LA TAPADA LIMEÑA, PROBLEMÁTICA SENSUALIDAD

Su sensual figura misteriosa se ha apropiado de toda una época, aunque ella tan solo fue una manifestación minoritaria. La mujer recatada de la Colonia, aquella de rostro descubierto y modosos gestos, ha caído en el olvido, mientras que la voluptuosa tapada se yergue sobre ella como único emblema femenino de la Lima virreinal.

Su misteriosa apariencia fue objeto de cuestionamientos, desde un inicio. Llevaba una saya y un manto negro con el que cubría su rostro, dejando ver tan solo un gran ojo de mirada penetrante. La saya oscura cubría sus caderas ciñéndose al contorno de su cuerpo; era una falda demasiada alta para la época, pues al sentarse en los bancos de los parques la prenda apenas cubría las rodillas. Además, dejaba ver los tobillos desnudos y delataba la sensualidad de los pies pequeños, atracción femenina para los hombres de la época.

Pero el vestir de esta mujer no fue una novedad para los espíritus cosmopolitas de la época. Las mujeres musulmanas y judías de antaño ya acostumbraban a llevar manto y saya. Sin embargo, mientras que estas se tapaban en sentido de sumisión y fidelidad para sus maridos, las tapadas limeñas encontraron en el manto un sentido lujurioso de encanto y seducción. Su coquetería insinuaba una invitación al juego prohibido en la sociedad machista colonial. A los pocos años de aparecer este exótico traje, el número de tapadas fue creciendo rápidamente y cada vez más mujeres de la ciudad se atrevían a salir con el manto y la saya de la lascivia.

Sus apariciones fueron tornándose más preocupantes contra el resguardo del pudor.
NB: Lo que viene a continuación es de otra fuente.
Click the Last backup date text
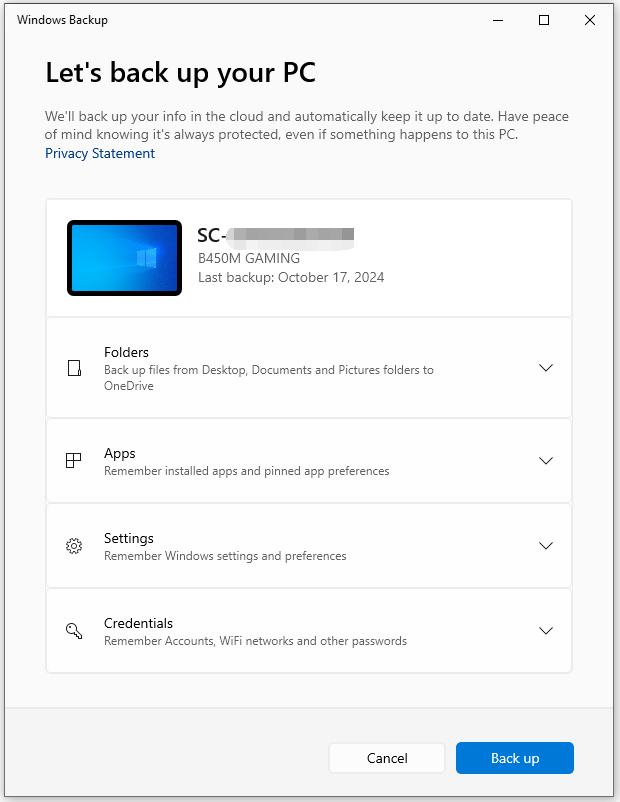620x802 pixels. (291, 277)
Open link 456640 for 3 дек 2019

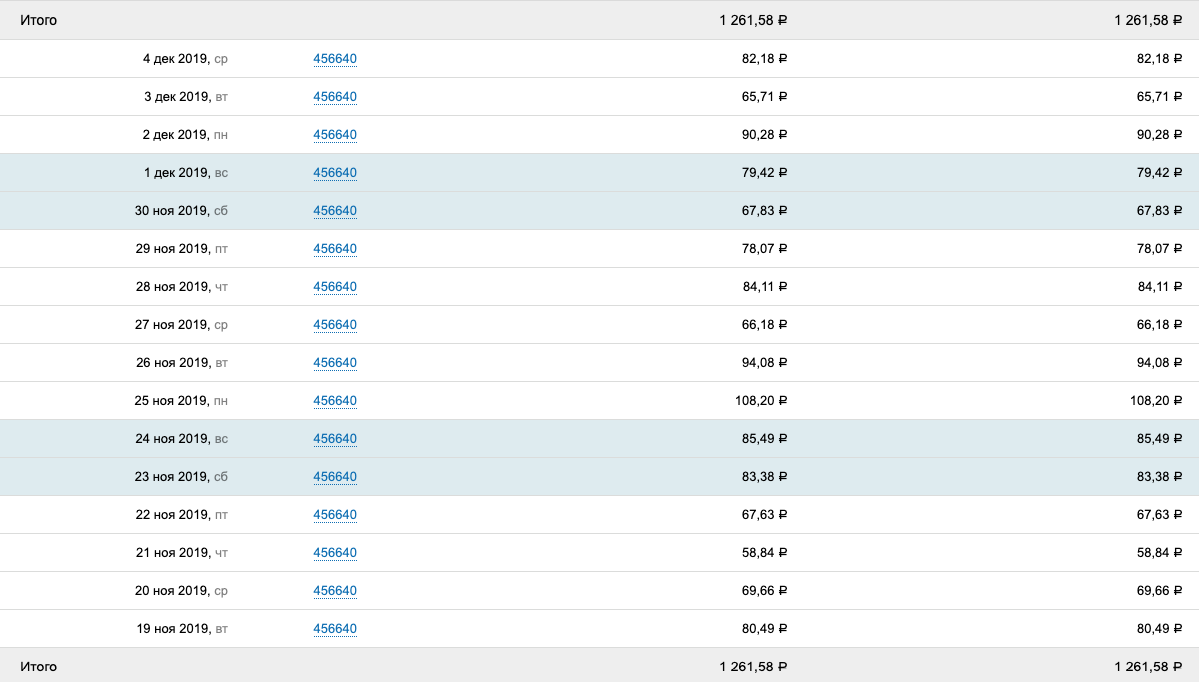[335, 97]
Se les veía meneando su cadera por la alameda, otras veces por los mercados, en otras ocasiones ingresando a misa y acompañando las solemnes procesiones de la Iglesia. Su crecimiento amenazaba la tranquilidad pública de tal forma que el virrey de Juan de Mendoza y Luna, marqués de Montesclaros intentó prohibirla a comienzos del siglo XVII, pero no pudo contra ella, y a manera de capitulación le escribe a su sucesor: “Y como que he visto que cada uno (de los maridos), no puede con la suya, he desconfiado de poder con tantas. (El Comercio, 4 de mayo de 1839). (1)

Su número fue incrementándose y ni aún las leyes más draconianas pudieron derribar esta atrevida costumbre. En 1624, años después del primer intento de prohibición, el virrey Guadagalcázar dictó una pragmática más severa para abolir el uso del manto. En ella se decretaba: “las que contravinieran esta prohibición, pierda el manto con que se taparen, además de eso, las condeno en sesenta pesos y a diez días de cárcel […] si fuera mujer noble […] y si las tales tapadas fueren negras o mulatas o mestizas han de tener la misma pena pecuniaria y del manto y treinta días de cárcel”. (2)

La Iglesia, por su parte, más escandalizada por las costumbres de estas mujeres, emitió leyes para regular esta práctica. El Concilio de Lima de 1633 prohibió el uso del manto durante la celebración del Corpus Christi y la Semana Santa. De esta manera la tapada fue proscrita de las actividades religiosas, pero no de la vida pública civil donde la costumbre prevaleció hasta la primera mitad del siglo XIX, momento en el que se dio el afianzamiento femenino de las modas francesas en el vestir. A la tapada ya no se le vio más en las calles, pero dejó una estela imborrable en el imaginario limeño.

NOTAS:
(1) DEL ÁGUILA PERALTA, Alicia. Los velos y las pieles: cuerpo, género y reordenamiento social en el Perú. IEP Ediciones. Lima, Perú; pág. 130.

(2) DENEGRI, Francesca. El abanico y la cigarrera: la primera generación de mujeres ilustradas en el Perú. IEP Ediciones; Centro de la Mujer Peruana Flora Tristán, 2004. Lima, Perú; pág. 83.